Short task :: Rewrite the records below with "screenshot" renamed to "screen capture" throughout and everything else unchanged, leaving the pictures out of your answer.
-- Material to process start --
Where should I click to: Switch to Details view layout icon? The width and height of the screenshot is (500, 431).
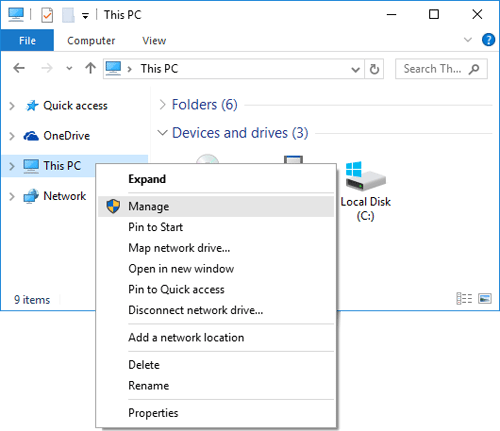click(464, 299)
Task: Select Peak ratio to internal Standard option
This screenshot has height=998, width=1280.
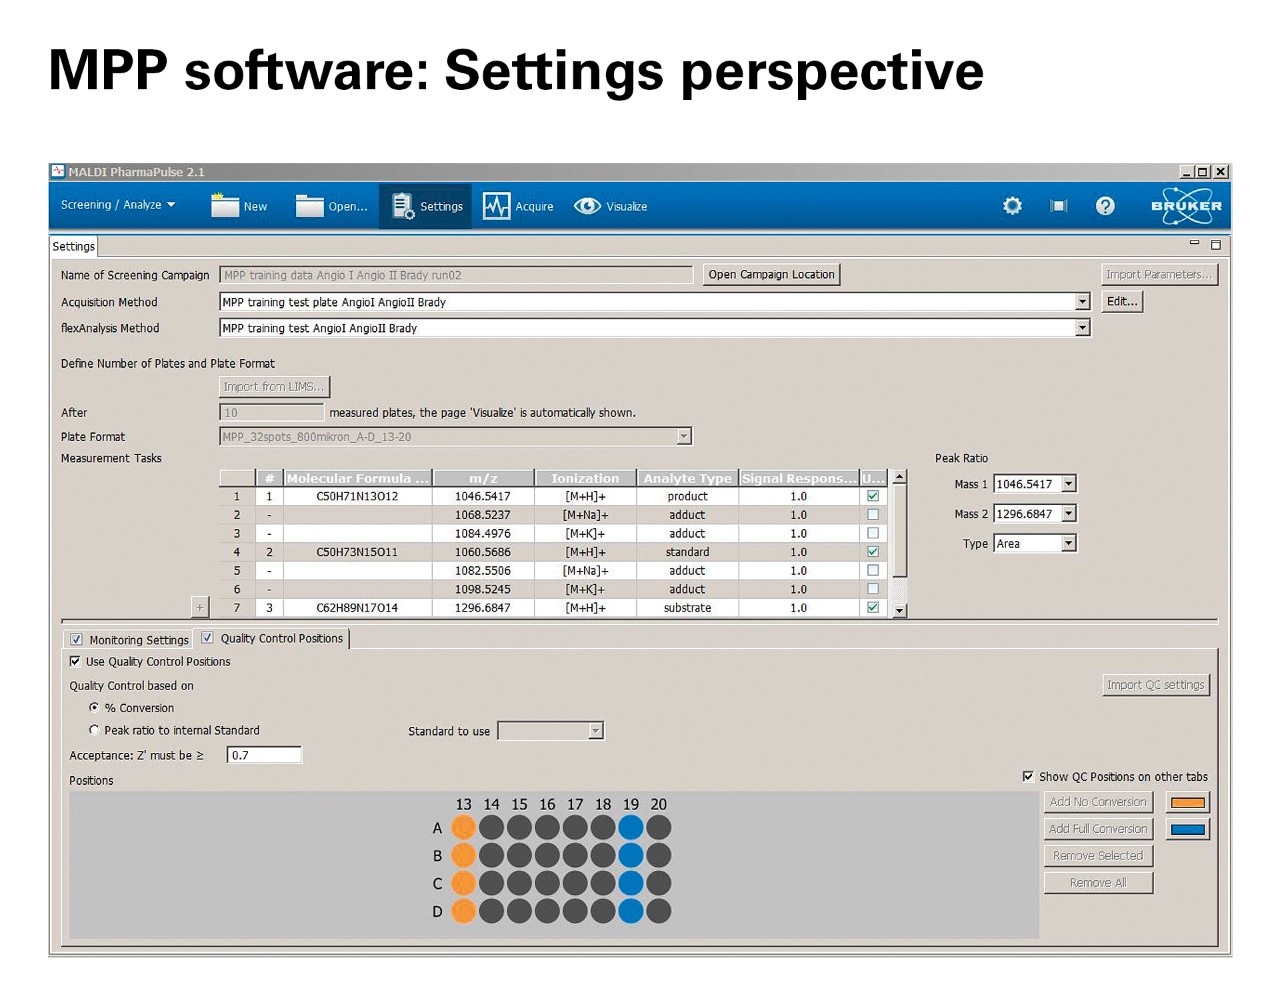Action: pos(94,730)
-- Material to process end --
Answer for this exercise ::
Where should I click to: Switch to Details view layout icon? The width and height of the screen capture is (500, 431).
click(464, 299)
Task: Select Peak ratio to internal Standard option
This screen capture has height=998, width=1280.
Action: pos(94,730)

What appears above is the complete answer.